___ Given information ___

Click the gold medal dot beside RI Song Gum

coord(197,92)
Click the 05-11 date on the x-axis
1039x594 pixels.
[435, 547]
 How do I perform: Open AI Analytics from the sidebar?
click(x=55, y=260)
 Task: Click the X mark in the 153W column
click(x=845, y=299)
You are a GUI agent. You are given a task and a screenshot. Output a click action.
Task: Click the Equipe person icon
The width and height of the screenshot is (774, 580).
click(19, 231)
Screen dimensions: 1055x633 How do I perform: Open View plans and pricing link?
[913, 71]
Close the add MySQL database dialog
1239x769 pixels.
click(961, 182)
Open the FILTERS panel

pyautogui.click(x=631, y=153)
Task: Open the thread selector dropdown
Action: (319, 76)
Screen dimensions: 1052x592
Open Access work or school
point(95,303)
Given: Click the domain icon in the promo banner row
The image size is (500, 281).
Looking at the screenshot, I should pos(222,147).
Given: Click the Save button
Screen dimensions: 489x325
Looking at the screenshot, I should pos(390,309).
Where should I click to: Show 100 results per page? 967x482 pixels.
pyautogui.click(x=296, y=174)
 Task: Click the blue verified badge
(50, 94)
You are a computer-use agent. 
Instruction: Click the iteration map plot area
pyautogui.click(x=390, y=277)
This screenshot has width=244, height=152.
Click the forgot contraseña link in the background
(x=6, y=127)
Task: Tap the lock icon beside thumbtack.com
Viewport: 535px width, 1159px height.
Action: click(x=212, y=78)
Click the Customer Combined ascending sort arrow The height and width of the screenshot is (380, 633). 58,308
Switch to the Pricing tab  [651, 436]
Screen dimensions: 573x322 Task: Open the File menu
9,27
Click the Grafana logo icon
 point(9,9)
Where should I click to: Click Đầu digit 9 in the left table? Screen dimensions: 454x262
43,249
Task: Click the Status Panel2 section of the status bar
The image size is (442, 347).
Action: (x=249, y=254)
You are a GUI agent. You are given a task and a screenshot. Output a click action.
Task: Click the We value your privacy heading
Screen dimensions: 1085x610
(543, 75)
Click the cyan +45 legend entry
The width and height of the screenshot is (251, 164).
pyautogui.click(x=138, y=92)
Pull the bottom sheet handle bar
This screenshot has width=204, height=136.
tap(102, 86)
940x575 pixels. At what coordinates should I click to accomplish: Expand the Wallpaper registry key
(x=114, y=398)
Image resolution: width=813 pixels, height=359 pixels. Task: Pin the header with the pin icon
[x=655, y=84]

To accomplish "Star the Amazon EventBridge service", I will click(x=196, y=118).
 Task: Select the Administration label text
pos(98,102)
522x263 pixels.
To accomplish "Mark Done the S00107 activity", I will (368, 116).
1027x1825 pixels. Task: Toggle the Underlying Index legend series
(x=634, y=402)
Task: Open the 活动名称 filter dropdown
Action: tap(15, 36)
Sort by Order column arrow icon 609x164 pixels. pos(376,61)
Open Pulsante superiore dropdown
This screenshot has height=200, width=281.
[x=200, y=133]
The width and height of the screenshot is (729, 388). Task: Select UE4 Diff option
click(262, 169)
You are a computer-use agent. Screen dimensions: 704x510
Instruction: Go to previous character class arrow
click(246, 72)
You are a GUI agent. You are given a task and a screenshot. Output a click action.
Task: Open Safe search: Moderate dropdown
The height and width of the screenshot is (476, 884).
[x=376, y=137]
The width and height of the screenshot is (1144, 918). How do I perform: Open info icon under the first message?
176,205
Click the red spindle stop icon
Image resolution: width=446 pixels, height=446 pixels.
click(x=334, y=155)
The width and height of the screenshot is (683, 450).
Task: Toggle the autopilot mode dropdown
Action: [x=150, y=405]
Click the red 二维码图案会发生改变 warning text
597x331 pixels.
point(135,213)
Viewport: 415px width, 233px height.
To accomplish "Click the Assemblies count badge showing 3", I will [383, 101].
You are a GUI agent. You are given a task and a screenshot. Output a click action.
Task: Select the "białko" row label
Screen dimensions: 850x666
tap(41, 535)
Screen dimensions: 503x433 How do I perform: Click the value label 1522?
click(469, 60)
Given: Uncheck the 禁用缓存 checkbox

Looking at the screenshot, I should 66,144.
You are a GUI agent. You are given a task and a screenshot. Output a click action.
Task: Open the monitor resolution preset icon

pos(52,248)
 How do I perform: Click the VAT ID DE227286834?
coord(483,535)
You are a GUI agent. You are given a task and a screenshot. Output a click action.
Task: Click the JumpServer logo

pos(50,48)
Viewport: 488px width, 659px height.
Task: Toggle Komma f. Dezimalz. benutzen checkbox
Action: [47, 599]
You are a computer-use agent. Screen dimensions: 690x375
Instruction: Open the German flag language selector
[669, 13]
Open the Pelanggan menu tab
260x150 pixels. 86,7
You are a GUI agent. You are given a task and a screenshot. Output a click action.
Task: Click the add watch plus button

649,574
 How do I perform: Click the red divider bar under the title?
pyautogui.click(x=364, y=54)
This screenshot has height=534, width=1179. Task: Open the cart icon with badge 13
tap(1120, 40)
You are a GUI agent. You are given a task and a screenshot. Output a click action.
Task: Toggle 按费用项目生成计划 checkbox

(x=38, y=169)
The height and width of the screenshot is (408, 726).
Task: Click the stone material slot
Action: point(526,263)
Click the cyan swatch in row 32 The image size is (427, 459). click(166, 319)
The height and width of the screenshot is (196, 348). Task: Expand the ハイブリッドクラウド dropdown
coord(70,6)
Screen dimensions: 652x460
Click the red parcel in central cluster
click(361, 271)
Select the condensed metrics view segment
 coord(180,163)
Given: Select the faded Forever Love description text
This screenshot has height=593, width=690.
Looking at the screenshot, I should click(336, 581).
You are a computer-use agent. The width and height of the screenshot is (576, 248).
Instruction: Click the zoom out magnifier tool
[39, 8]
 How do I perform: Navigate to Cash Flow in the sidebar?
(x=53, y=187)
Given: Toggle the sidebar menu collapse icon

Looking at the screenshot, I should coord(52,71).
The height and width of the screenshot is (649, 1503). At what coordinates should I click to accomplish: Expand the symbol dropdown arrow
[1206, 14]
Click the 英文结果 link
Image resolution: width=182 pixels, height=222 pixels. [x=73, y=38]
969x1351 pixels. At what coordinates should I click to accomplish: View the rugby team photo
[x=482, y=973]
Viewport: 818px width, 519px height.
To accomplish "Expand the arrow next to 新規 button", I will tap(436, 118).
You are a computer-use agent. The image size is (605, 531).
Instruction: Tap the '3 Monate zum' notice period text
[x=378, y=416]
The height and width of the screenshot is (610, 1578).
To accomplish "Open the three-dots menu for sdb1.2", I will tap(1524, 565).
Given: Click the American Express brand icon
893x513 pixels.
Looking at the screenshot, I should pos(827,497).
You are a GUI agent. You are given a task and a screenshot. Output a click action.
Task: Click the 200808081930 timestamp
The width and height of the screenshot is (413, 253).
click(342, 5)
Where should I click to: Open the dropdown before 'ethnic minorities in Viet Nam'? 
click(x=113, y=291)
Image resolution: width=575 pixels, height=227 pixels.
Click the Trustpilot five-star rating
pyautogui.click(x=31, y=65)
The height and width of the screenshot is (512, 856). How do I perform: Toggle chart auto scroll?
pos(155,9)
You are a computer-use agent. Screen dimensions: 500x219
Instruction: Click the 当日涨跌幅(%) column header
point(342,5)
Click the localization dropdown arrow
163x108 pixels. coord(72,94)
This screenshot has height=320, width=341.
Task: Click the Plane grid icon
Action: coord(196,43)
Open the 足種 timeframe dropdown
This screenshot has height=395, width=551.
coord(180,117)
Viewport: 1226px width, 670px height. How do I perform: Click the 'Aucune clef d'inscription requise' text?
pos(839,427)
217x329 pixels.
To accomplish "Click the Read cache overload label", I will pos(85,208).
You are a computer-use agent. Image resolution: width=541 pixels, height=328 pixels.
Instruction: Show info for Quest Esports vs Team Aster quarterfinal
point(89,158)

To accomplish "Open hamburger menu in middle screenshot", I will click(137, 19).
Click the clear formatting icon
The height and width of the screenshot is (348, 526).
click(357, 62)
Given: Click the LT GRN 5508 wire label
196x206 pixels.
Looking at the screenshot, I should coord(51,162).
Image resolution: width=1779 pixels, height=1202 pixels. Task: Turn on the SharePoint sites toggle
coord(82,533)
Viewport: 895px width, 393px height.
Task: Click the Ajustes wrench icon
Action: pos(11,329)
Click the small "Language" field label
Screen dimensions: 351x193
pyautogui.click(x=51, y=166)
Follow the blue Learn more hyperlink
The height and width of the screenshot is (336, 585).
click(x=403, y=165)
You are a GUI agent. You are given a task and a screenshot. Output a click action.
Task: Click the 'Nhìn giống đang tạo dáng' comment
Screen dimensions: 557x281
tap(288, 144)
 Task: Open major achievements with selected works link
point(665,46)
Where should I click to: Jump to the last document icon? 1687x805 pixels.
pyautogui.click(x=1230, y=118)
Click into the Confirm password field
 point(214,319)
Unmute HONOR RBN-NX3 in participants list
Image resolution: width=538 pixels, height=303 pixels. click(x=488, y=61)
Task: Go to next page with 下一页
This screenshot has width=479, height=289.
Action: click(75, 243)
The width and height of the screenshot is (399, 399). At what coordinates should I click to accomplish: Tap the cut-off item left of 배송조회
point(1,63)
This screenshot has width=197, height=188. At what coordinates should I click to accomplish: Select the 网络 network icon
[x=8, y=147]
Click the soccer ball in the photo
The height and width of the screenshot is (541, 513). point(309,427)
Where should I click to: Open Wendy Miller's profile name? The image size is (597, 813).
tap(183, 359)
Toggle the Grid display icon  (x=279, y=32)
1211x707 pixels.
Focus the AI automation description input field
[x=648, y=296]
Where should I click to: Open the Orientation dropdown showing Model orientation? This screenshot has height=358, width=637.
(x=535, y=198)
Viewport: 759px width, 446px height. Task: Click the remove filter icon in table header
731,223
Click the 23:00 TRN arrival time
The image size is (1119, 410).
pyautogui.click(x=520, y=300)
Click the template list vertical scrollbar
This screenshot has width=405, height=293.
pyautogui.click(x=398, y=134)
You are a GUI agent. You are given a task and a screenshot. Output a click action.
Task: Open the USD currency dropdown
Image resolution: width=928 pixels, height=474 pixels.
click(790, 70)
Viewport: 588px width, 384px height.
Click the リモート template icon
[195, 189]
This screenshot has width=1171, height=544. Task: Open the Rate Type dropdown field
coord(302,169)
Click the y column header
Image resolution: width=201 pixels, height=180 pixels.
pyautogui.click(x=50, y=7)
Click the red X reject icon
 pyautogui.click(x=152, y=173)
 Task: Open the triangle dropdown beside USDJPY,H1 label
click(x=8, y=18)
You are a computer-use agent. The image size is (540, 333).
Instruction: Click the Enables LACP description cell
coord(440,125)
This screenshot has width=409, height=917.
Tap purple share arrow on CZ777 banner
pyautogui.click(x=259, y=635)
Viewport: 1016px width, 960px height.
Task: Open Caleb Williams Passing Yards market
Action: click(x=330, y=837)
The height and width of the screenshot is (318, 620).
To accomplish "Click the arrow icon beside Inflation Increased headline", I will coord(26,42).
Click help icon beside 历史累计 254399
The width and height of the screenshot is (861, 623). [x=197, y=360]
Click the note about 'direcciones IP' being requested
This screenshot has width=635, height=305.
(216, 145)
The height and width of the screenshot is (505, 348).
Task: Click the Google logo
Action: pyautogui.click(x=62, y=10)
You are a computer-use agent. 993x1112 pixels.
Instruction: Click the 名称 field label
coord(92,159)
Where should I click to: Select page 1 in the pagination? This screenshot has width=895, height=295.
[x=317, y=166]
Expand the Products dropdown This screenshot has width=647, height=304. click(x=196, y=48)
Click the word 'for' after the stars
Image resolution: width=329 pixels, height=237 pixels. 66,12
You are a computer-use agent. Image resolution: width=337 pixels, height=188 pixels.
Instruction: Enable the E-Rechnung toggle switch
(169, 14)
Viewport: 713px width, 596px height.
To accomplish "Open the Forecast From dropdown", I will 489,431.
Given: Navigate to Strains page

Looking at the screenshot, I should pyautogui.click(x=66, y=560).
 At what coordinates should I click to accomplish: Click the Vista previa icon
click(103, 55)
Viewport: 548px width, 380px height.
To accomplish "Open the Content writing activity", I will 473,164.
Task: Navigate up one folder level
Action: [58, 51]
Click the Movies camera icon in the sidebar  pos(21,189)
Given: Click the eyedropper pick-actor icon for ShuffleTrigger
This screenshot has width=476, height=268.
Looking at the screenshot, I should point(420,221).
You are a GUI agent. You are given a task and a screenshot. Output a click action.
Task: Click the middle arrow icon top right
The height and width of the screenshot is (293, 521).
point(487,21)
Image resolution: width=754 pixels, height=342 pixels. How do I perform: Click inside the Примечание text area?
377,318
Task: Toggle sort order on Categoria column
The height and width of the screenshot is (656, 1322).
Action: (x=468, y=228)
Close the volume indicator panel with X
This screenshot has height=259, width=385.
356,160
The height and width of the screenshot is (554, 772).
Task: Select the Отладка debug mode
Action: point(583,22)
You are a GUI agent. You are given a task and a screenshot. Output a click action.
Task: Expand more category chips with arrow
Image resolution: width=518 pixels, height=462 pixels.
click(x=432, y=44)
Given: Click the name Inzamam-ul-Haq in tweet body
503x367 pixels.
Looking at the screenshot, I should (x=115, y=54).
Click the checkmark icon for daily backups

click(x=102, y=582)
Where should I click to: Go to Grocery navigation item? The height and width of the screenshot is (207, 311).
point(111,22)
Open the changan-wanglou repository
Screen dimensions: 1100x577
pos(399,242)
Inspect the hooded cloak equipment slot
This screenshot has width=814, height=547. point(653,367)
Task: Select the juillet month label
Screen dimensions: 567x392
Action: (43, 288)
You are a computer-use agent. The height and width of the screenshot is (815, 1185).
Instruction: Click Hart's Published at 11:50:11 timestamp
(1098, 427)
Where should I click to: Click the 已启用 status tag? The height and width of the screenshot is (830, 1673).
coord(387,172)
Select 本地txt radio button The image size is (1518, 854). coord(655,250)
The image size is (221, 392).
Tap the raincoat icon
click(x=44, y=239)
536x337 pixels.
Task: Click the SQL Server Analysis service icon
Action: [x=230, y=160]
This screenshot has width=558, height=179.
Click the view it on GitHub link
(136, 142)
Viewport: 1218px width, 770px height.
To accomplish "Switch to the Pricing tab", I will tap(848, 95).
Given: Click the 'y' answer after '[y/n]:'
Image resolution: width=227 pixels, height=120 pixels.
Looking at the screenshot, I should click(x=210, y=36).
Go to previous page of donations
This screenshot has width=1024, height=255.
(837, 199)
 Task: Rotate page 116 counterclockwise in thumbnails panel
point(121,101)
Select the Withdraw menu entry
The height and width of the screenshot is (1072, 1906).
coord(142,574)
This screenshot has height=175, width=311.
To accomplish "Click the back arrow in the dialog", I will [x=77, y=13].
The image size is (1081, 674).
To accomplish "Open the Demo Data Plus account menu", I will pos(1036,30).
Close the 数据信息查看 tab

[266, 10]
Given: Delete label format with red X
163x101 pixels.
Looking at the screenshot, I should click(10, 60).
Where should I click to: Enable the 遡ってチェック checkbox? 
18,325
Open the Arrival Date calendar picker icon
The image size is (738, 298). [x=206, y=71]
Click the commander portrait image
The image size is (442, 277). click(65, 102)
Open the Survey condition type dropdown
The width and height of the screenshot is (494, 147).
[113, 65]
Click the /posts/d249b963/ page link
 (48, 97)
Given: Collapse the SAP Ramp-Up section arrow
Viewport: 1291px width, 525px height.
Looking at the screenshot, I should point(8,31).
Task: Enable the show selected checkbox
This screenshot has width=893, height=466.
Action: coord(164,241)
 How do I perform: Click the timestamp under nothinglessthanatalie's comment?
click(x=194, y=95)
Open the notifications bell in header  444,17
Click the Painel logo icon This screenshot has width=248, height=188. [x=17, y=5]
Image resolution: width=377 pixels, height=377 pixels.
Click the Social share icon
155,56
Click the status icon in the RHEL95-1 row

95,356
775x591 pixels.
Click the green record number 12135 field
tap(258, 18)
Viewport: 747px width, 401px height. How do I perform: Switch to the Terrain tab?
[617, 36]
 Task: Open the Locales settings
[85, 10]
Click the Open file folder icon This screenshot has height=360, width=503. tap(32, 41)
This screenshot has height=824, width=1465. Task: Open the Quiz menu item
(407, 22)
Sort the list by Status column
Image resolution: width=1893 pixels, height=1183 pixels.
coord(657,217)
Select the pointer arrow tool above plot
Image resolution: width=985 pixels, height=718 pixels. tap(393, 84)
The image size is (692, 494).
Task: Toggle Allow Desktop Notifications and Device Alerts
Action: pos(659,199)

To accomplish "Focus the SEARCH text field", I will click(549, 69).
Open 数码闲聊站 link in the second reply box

___

Task statement → From the records above, count the lines that contain "middle". Only the number should be written.

Expected output → 2